>> Start

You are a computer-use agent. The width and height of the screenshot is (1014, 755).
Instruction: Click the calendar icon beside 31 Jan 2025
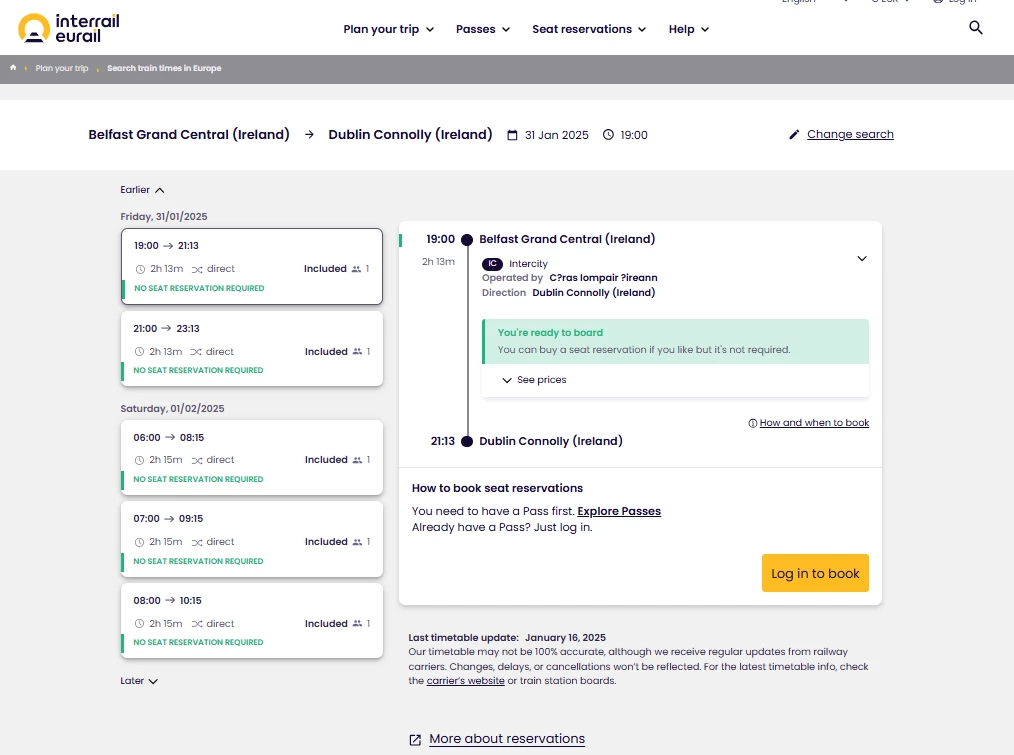[x=513, y=135]
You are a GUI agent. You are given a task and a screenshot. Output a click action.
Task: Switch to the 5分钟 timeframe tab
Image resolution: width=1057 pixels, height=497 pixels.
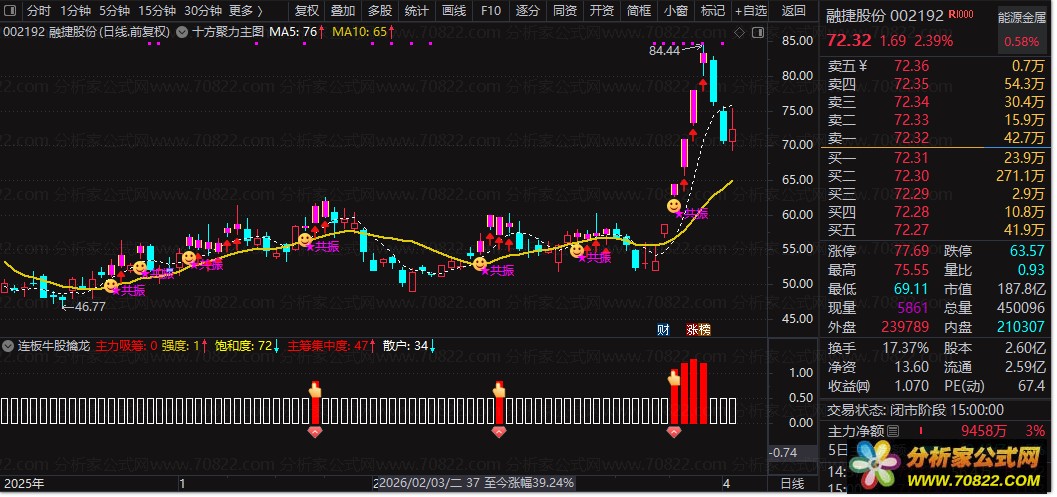114,11
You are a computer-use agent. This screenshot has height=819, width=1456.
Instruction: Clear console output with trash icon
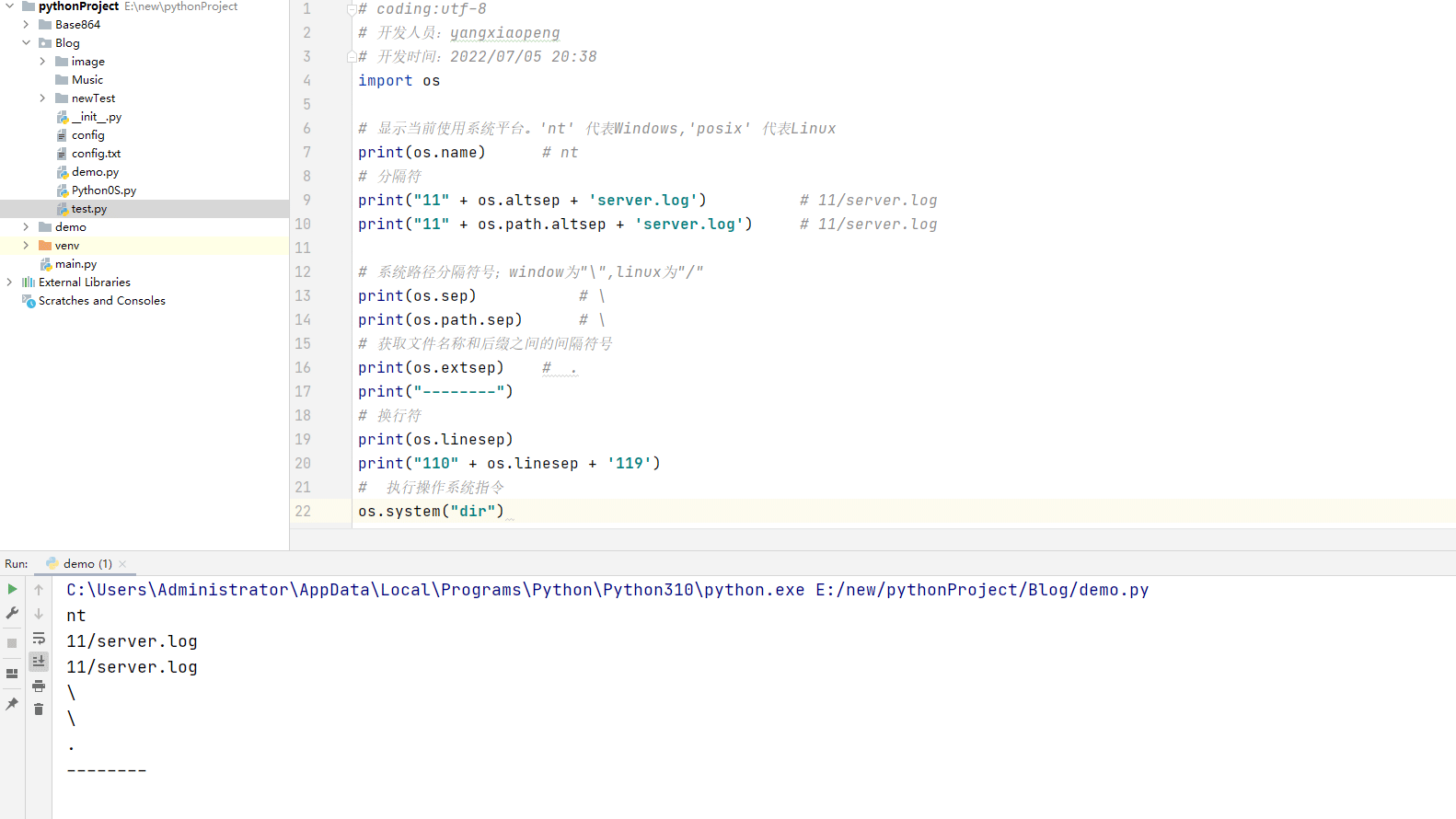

>> End

## Objective
Rewrite the material from the line that has "You are a GUI" through the end, replacing "console" with "terminal" and keeping everything else the same. Leave the pictures out of your answer.

## Exercise answer
You are a GUI agent. You are given a task and a screenshot. Output a click action.
Task: Switch to the 5分钟 timeframe tab
Image resolution: width=1057 pixels, height=497 pixels.
114,11
You are a computer-use agent. This screenshot has height=819, width=1456.
Instruction: Clear terminal output with trash icon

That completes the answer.